Apparently he had changed his mind. Two people had to hold him down. "He seems to not like this," said one.
"Well, duh, why do you think I asked you to do it?"
I'm so glad I have a bird. If there is any hint of gargantuan struggle about going into her carrier, I get out a towel and victory is in hand. She's gotten used to it now--not even worth making Mom get the towel. Still tries to sneak in a quick mouthy "how dare you put me in HERE" bite though.
poor kitty!
hope she's a snuggly good smelling kitty now!
Had your cat gone to the groomer today, she might have been keeping my cat company.
Click over to my blog for the full scoop including PICTURES.
She is not happy. Especially since every family member (including the other cats) laughs whenever she enters a room.
Two words: Tranquilizer gun.
Funny video on "How to Wash a Cat".
http://www.youtube.com/watch?v=d9QwK5EHSmg
Ouch. Not me for the cat-bathing. I'd be right behind you in line at the groomer. My dogs don't like baths, but they also don't shred me...I just get lots of long, mournful, guilt-inducing looks from big brown eyes. And since I have three teens, I'm adept at ignoring guilt-inducing looks. :-) It all works out.
We had a white, long-hair, indoor cat when we lived in Alabama (a.k.a., flea country) and had to bathe her often. (We never figured out how she got the fleas... and don't say it was us. Eew.) It was such a pain because it took both me and my husband, one to hold and one to wash. We still got bitten occasionally, but it was that or go broke from weekly grooming fees during the rougher summers.
The biggest thing is to cut the nails *first*. Preferably a few days in advance so the 'corners' wear off. If you can't get the nails cut - well, I wouldn't bathe a cat with untrimmed claws either.
As to holding them still for manicures, we tend to sit on them. (well, pin them under/between the legs) which makes it mostly doable at least with our cats. (can I qualify that sentence more?)
That said - enjoy having someone else do it for you ;)

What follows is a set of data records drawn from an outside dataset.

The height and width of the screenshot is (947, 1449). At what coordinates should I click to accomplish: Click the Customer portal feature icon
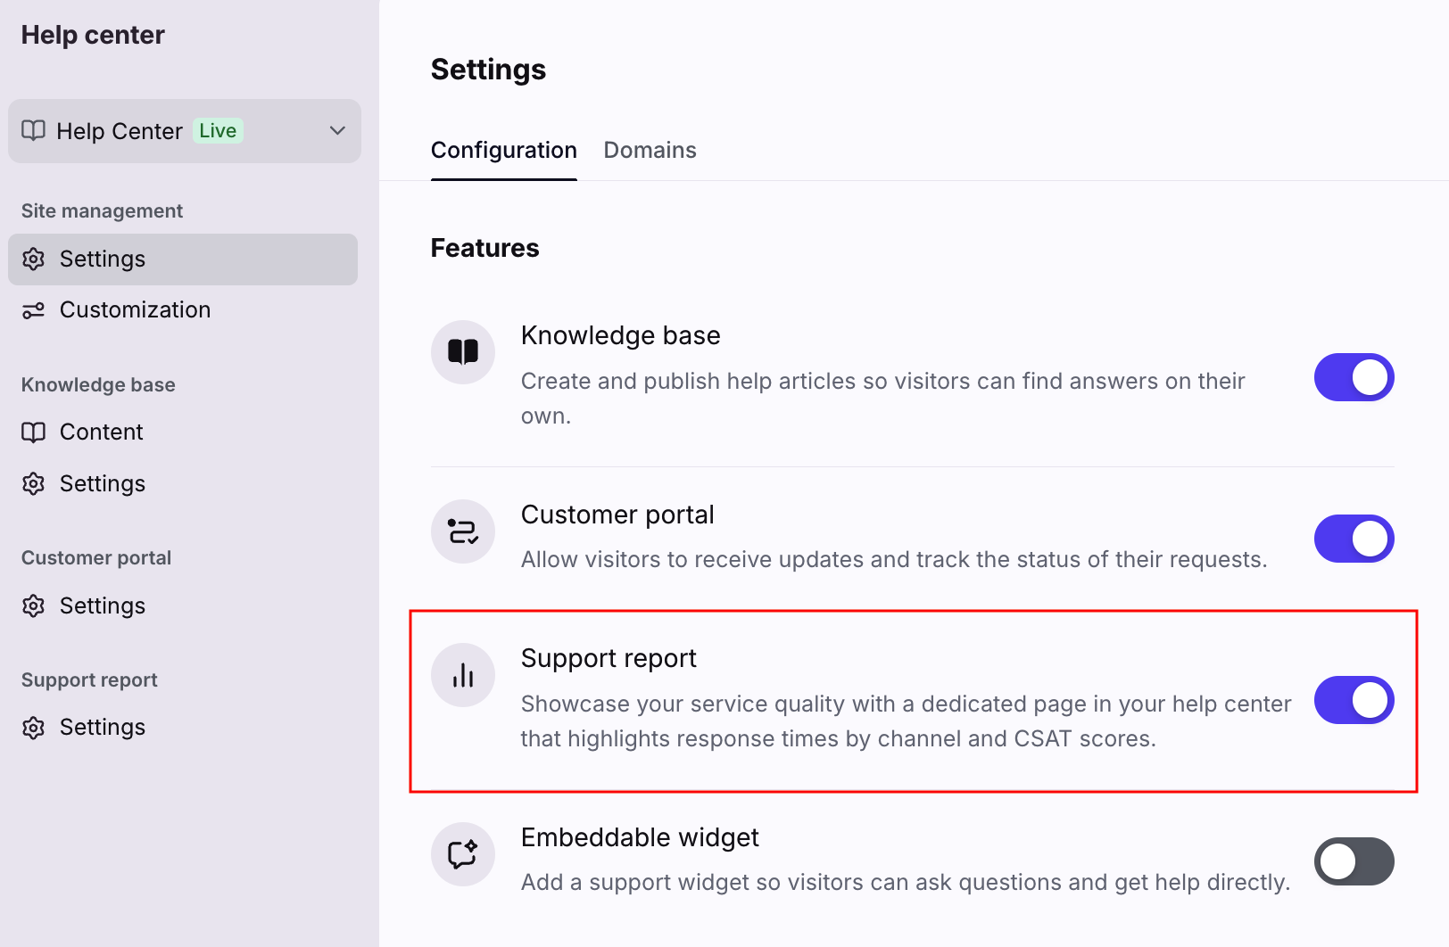click(x=463, y=531)
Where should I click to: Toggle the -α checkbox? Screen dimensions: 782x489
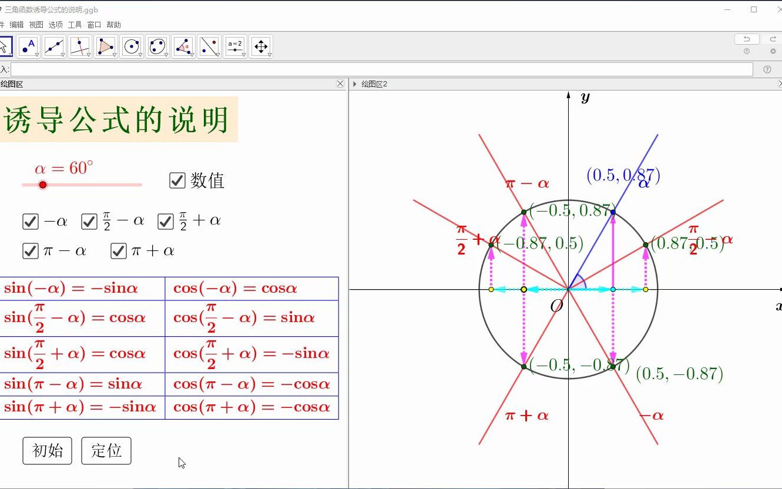coord(31,221)

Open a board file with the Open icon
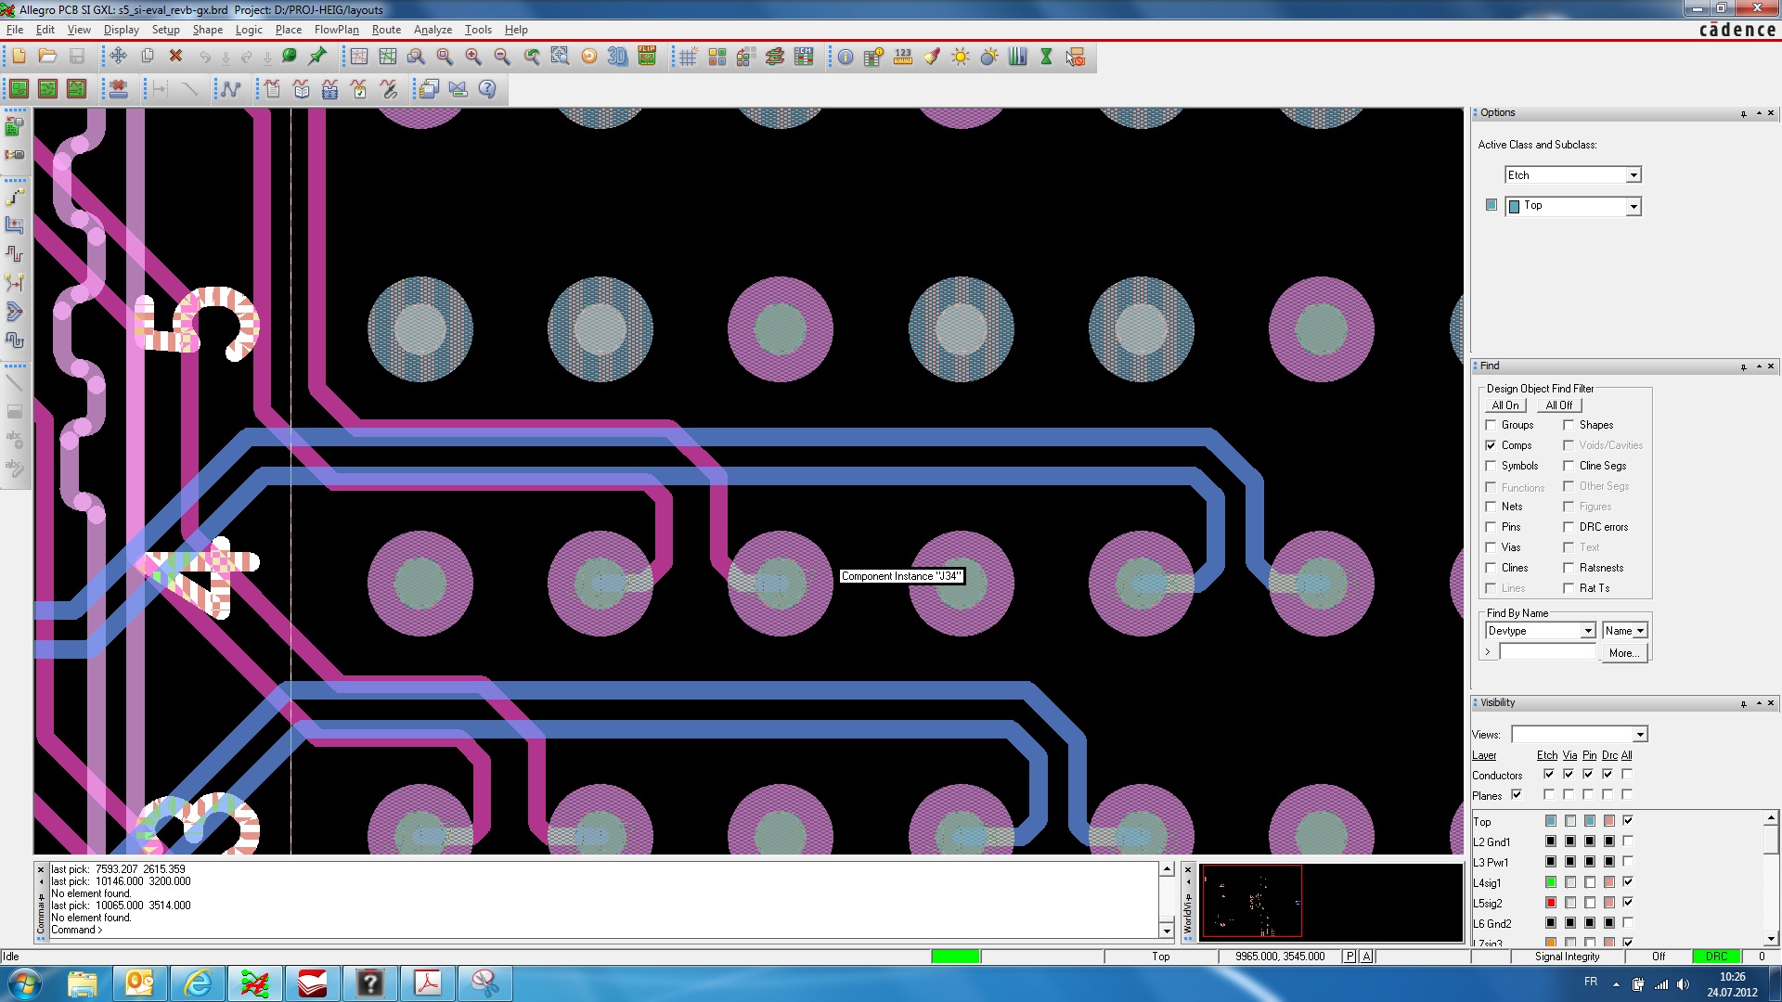(47, 57)
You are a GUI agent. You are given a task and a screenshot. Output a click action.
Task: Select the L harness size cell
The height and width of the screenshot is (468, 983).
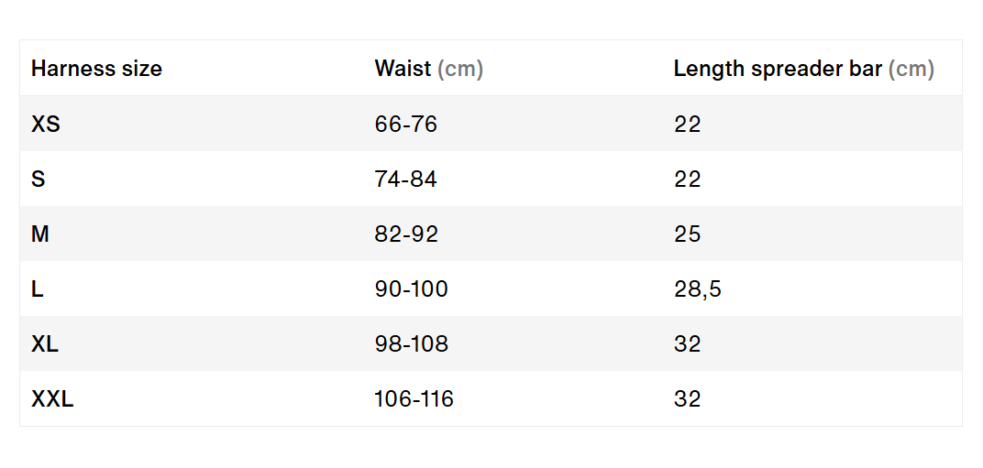coord(38,288)
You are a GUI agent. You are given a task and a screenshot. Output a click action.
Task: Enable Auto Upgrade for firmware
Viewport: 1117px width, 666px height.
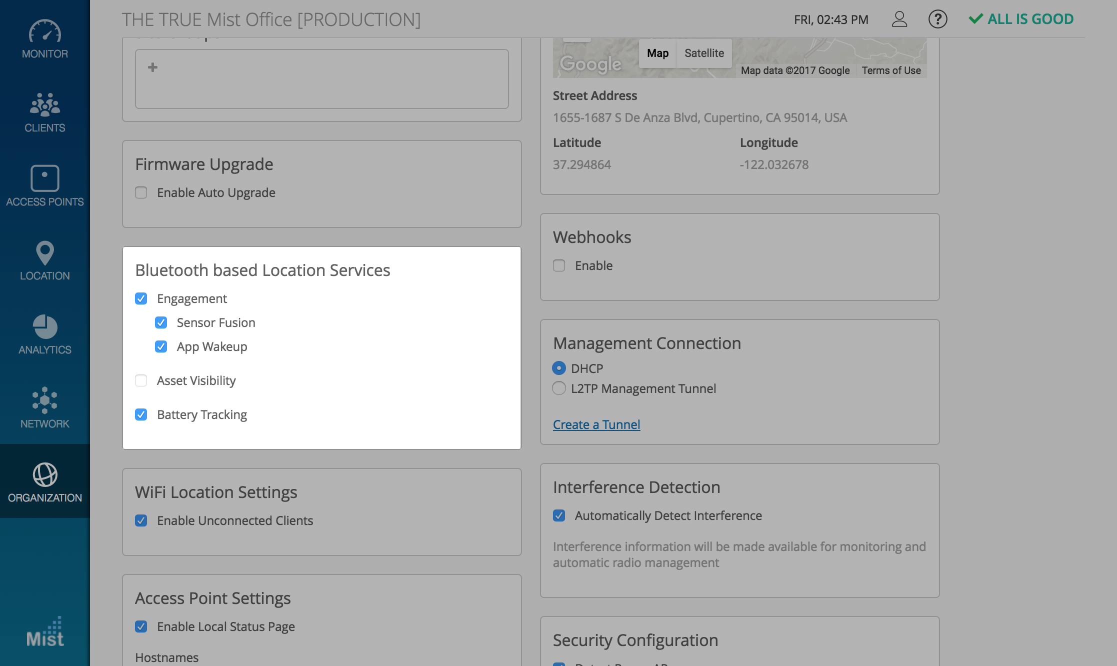coord(141,193)
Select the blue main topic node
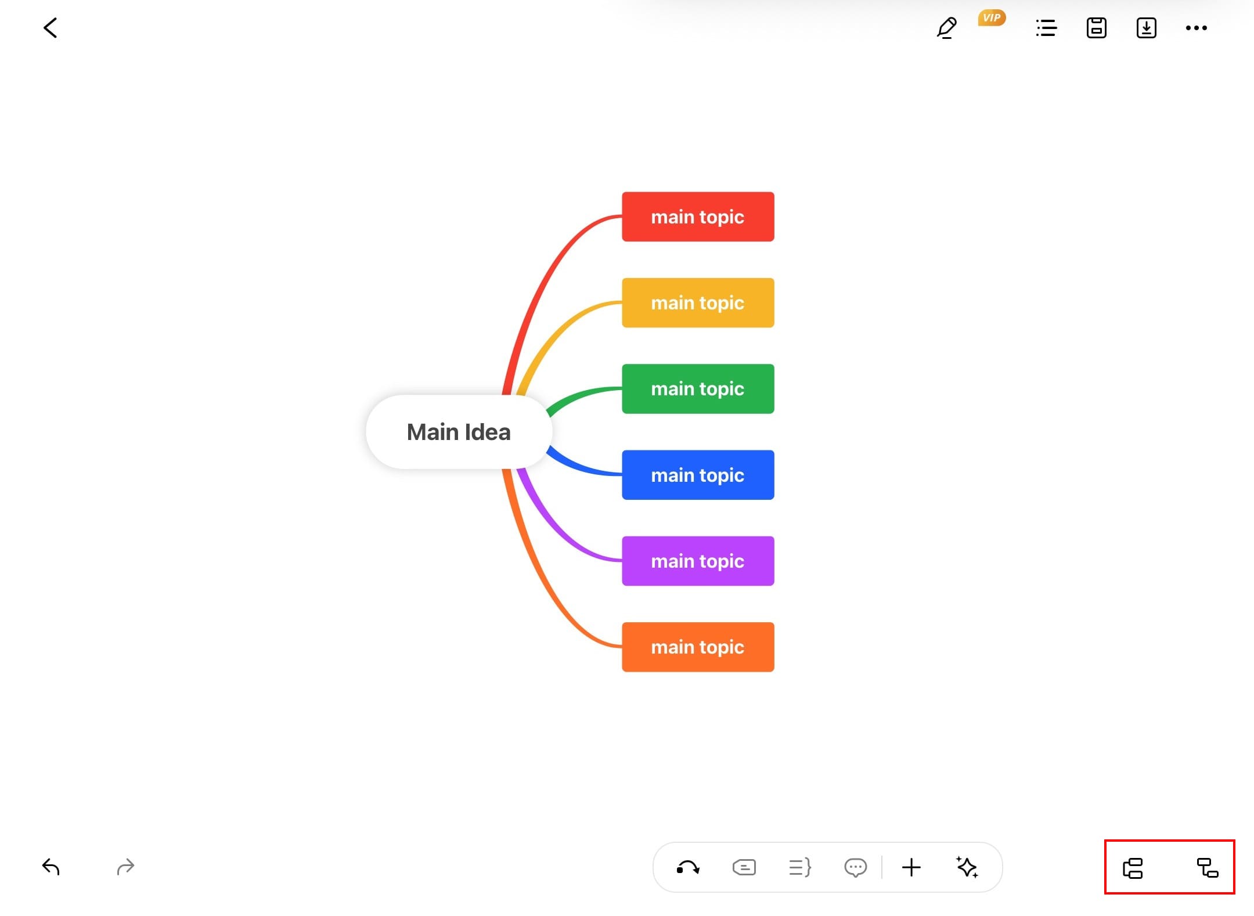This screenshot has width=1254, height=916. coord(698,475)
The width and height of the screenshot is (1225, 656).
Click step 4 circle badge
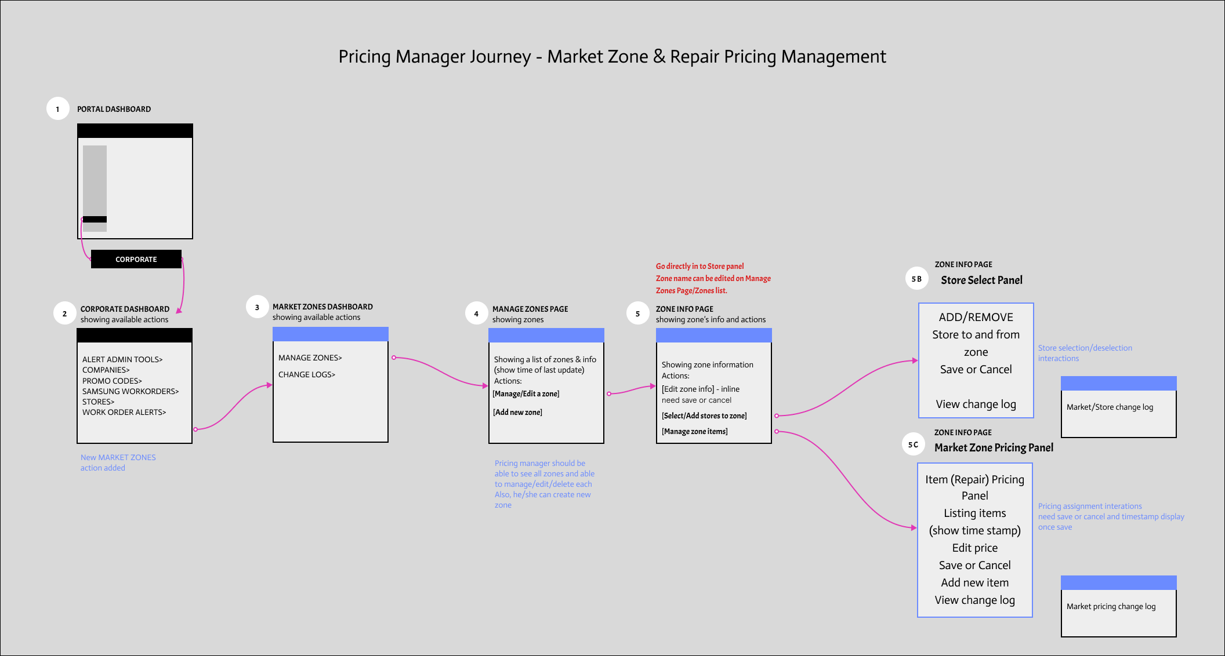click(476, 314)
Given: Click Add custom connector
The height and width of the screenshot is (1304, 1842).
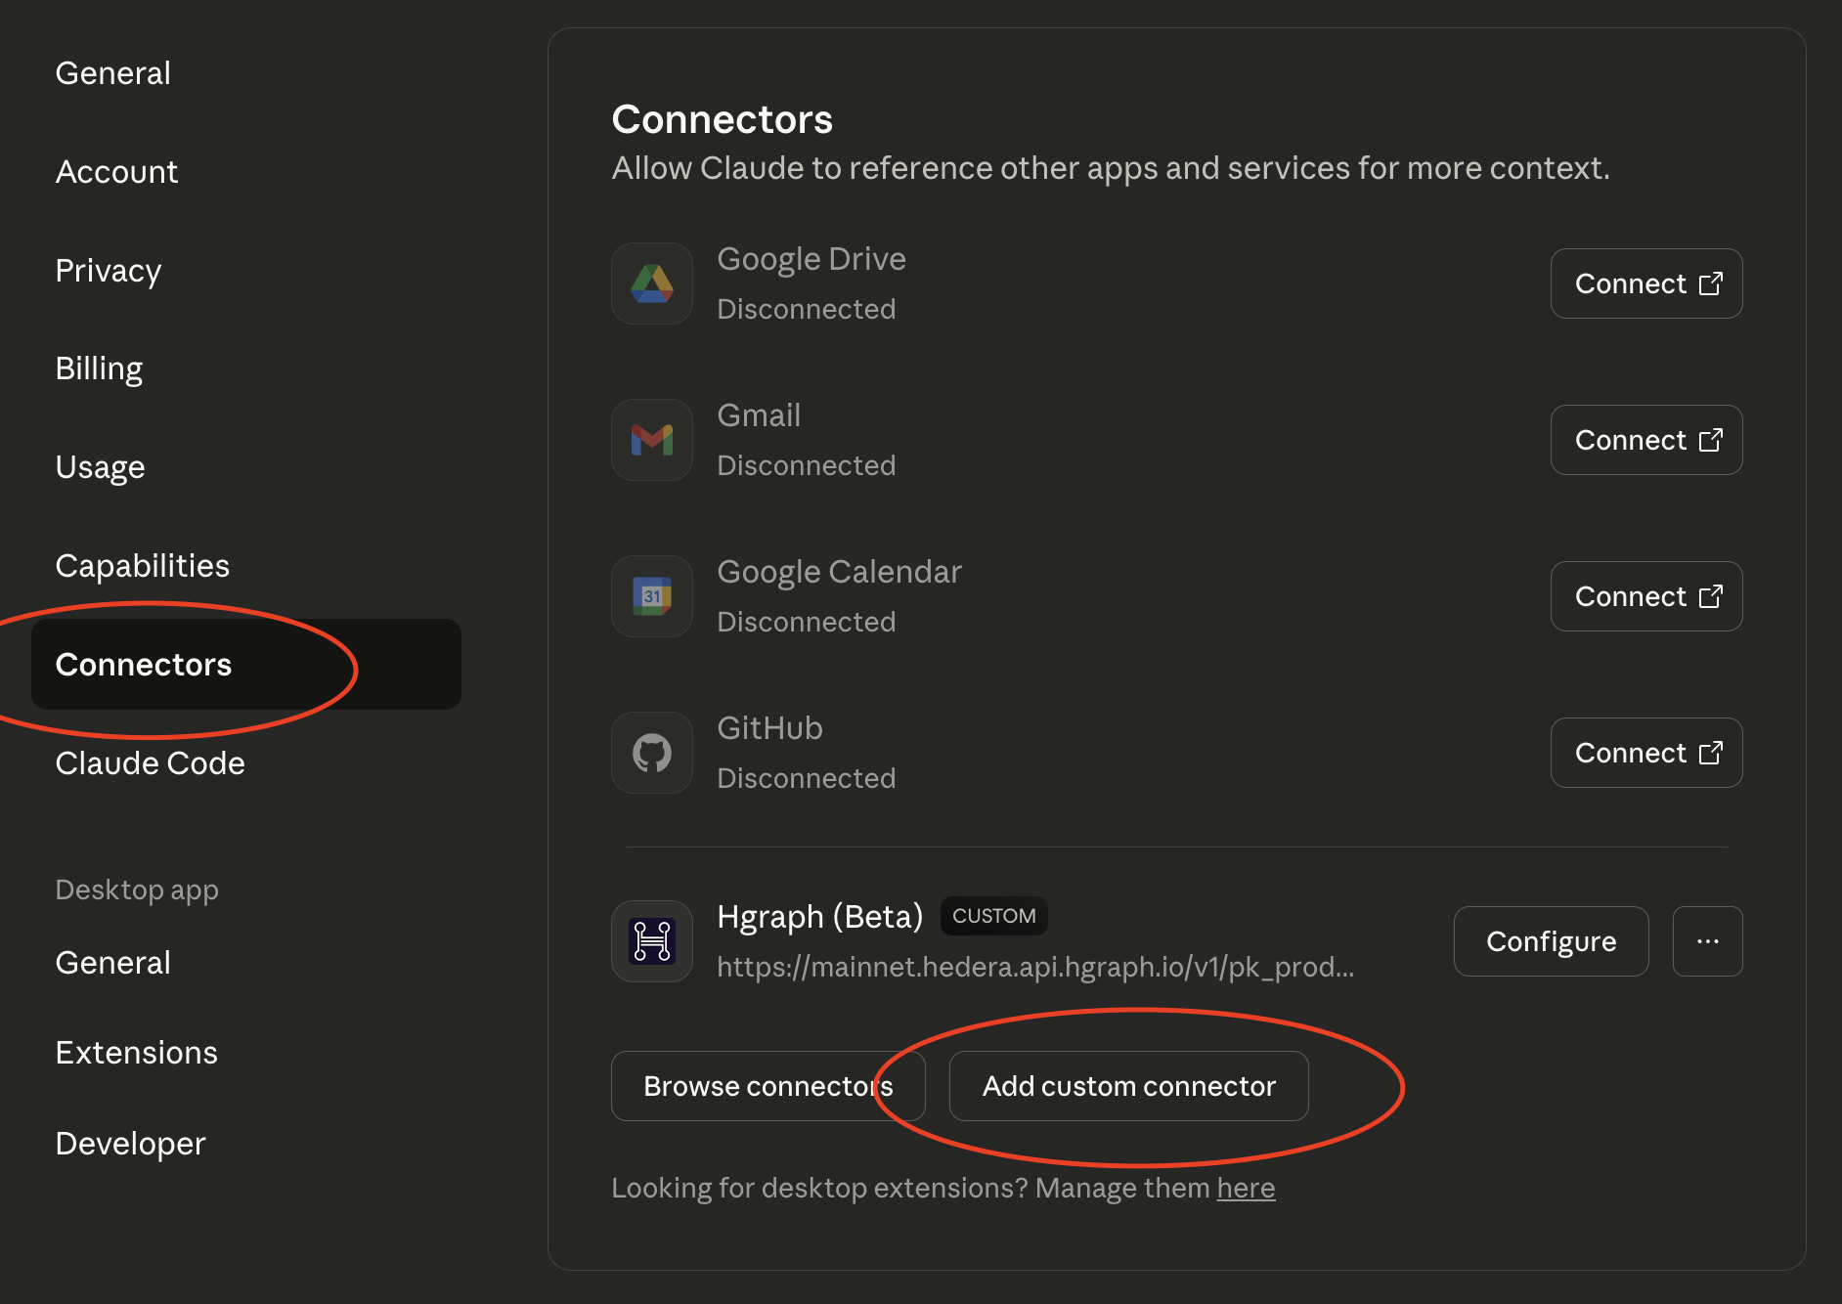Looking at the screenshot, I should tap(1128, 1085).
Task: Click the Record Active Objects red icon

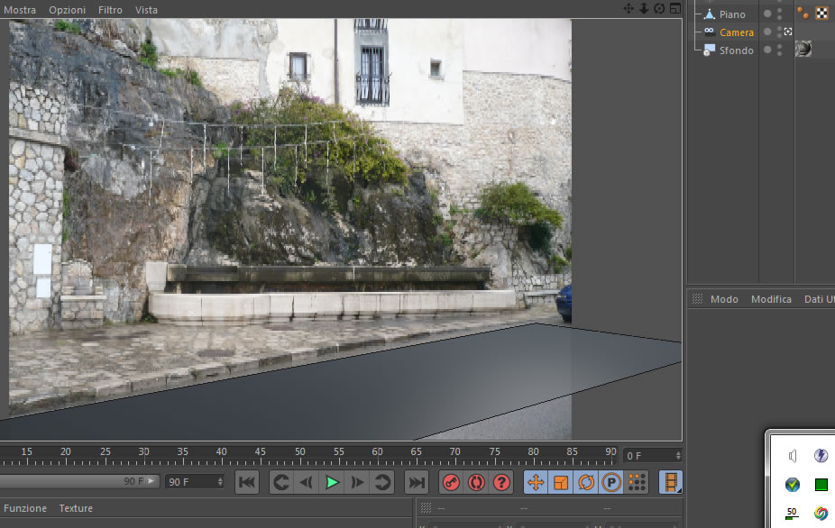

LOL!!!!!!!!!!!! I have bathed that cat, and it took my hubby wearing leather gauntlets to pull it off! And she still managed to get me a few times. She is the sweetest creature on the planet until you try to dip her in water.
Save your skin, take her to the grommer.
Oh and about the tipping the carrier upwards and backing the cat into it, my vet said the same thing and I swear Dharma has eyes in her butt, because she managed to splay her body outward like a flying squirrel.
How do you get her in, Tama?
Why does your cat stink? If there isn't an obvious reason (matted nastiness in the fur for example) I'd consider calling the vet. Cats really are self-cleaning and there may be a health issue if the cat is really stinky.
We just gave my cat a bath on Friday night! It was the worst experience ever (ok, probably not the WORST, but it was up there). No one got hurt, but to listen to those horrible, pittiful cries, it just broke my heart!
I've heard the whole thing about not giving cats baths, but he managed to get into corn oil, and was getting my entire house oily (took some time to figure out where it was coming from, and I'm still finding oily spots). Plus I was worried about him ingesting all that oil.
We first rinsed him off by putting him in our shower (it has doors) and moving the showerhead around to get him wet. Didn't do much - he still had shampoo all over him. We ended up putting him in the bathroom sink with a bowl of chicken livers in front of him, and then brought in bowls of warm water to pour over him. (like someone else said, the sound of running water totally freaks him out) I think he was cold, becase as long as there was warm water running over him he was fine. As soon as that stopped, though, he was gone!
He looked so pittiful... but Natasha's pictures are even better!!